The present study had several strengths. First, the number of cases included was large and the studies included were all cohort studies or prospective nested case–control studies, suggesting that the present study showed solid evidence in evaluating the epidemiological association between DM and lung cancer risk. Second, the included studies originated from different countries, making the present results more generalized. Third, based on the NOS, all of the studies included in the present meta‐analysis were of high quality or intermediate quality.
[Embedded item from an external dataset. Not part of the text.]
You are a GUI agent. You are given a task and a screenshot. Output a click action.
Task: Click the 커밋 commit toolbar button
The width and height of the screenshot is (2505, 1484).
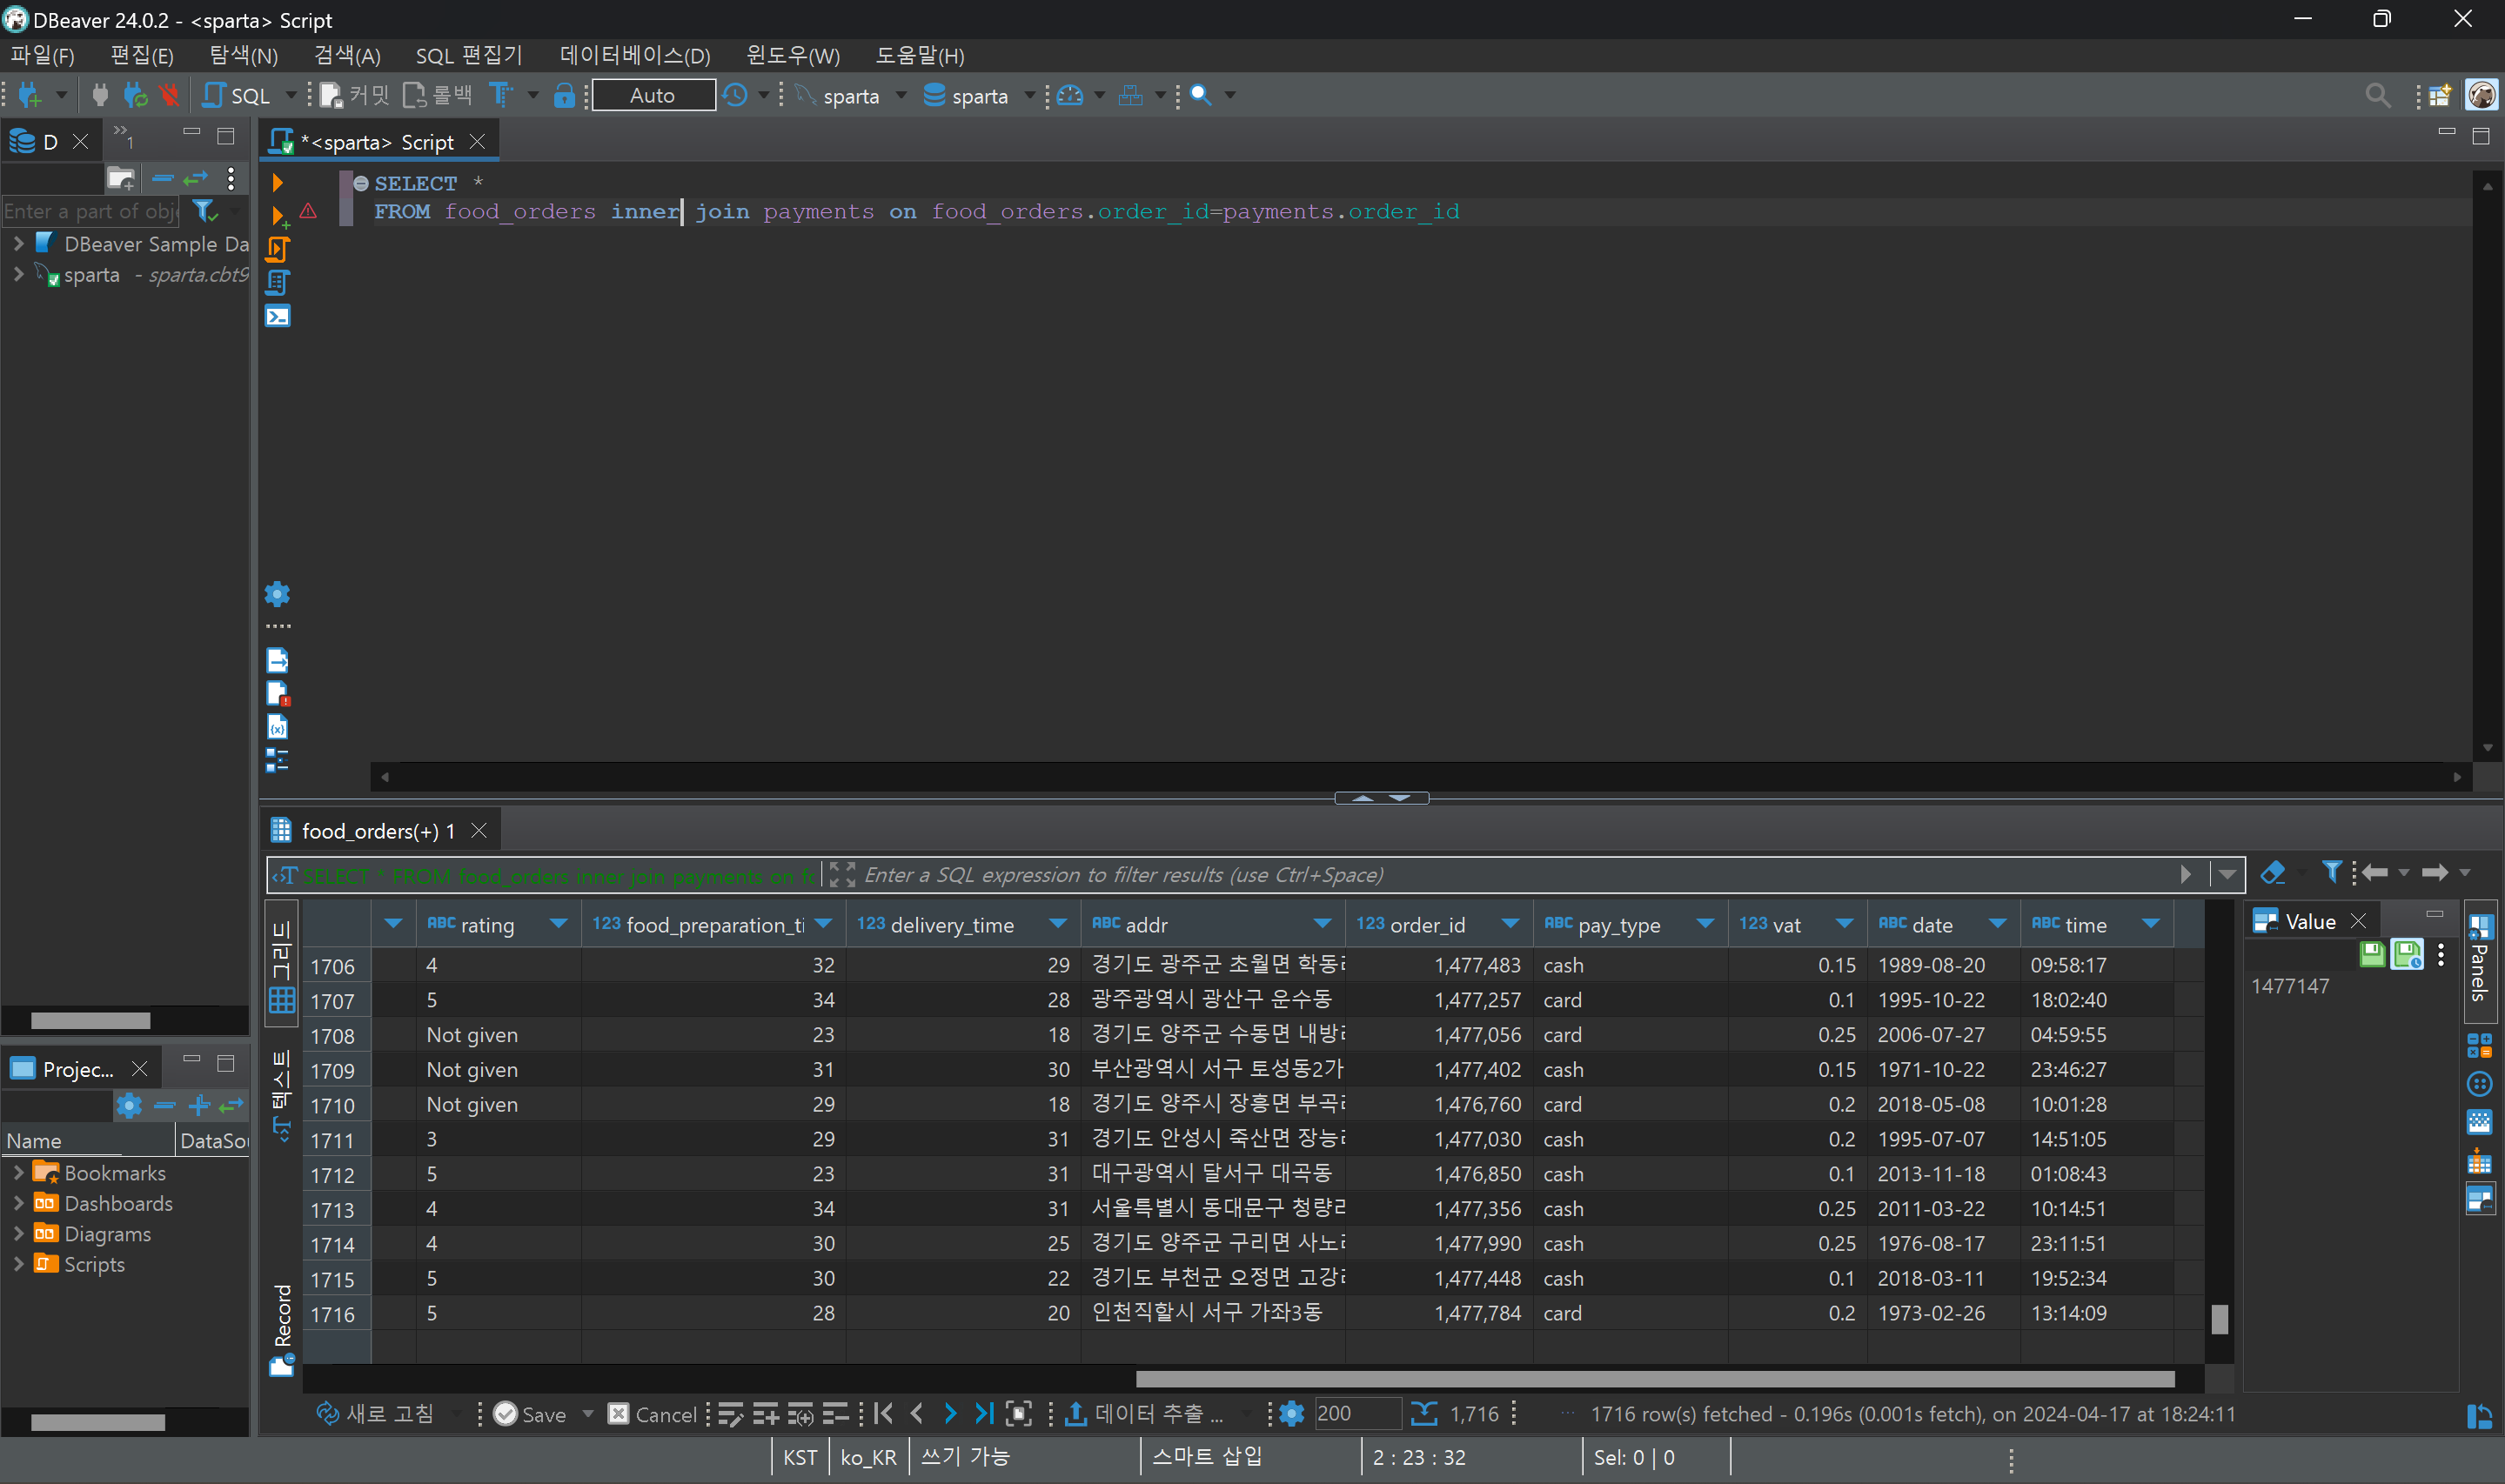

Nevertheless, several limitations of the present meta‐analysis deserve mentioning. First, the majority of the included studies did not distinguish between type 1 and type 2 diabetes. Type 1 diabetes, which accounts for approximately 5–10% of all diagnosed cases of diabetes47, could have a different association with the risk of lung cancer. Therefore, the risk estimates between type 2 diabetes and lung cancer could be slightly affected. Furthermore, because diabetes is an underdiagnosed disease, misclassification of exposure to diabetes is likely to influence the actual association between diabetes and lung cancer. Second, as the studies included in the present meta‐analysis are all observational studies, the observed null association between diabetes and risk of lung cancer is inevitably impacted by confounding bias. Inadequate adjustments for some important confounders in the studies might result in a spurious association between diabetes and lung cancer risk. Obesity has been proved to reduce the risk of lung cancer48. Previous lung diseases and smoking were strongly associated with a diagnosis of lung cancer2. However, none of the included studies adjusted simultaneously for these factors. Four studies19 adjusted for BMI and smoking, but without adjustment for lung diseases. Only one study22 adjusted for lung diseases and obesity, but without adjustment for smoking. Other unmeasured confounders, such as physical activity, fruit and vegetable intake, and drinking, might also exert some effects on the results. Third, further studies on the association between antidiabetic treatment and the risk of lung cancer are required due to the small number of studies in the present meta‐analysis. Some other antidiabetic treatments might also affect the association. Fourth, despite the use of a random‐effects model and subgroup analysis, significant heterogeneity still existed. Fifth, hyperglycemic severity or glycated hemoglobin levels were not included in those original articles used in the present meta‐analysis, so we could not further analyze the association between cancer prevalence and hyperglycemic severity. In addition, the types of lung cancer are not provided either, so we could not compare the risk of cancer with DM or antidiabetic medications in each type of lung cancer. Finally, the possibility of publication bias might exist, because related studies were identified from limited databases, and studies with null results tend to be unpublished.
In conclusion, the present meta‐analysis found no evidence to support a hypothesis that diabetes could increase the risk of lung cancer, which is further supported by consistent results from various subgroup analyses. A null association between biguanides therapy or insulin therapy and lung cancer risk was also found. However, TZD therapy was associated with an estimated 20% reduction of the risk of lung cancer among patients with type 2 diabetes.
Acknowledgment
We declare that we have not received any funding and there is no conflict of interest to disclose.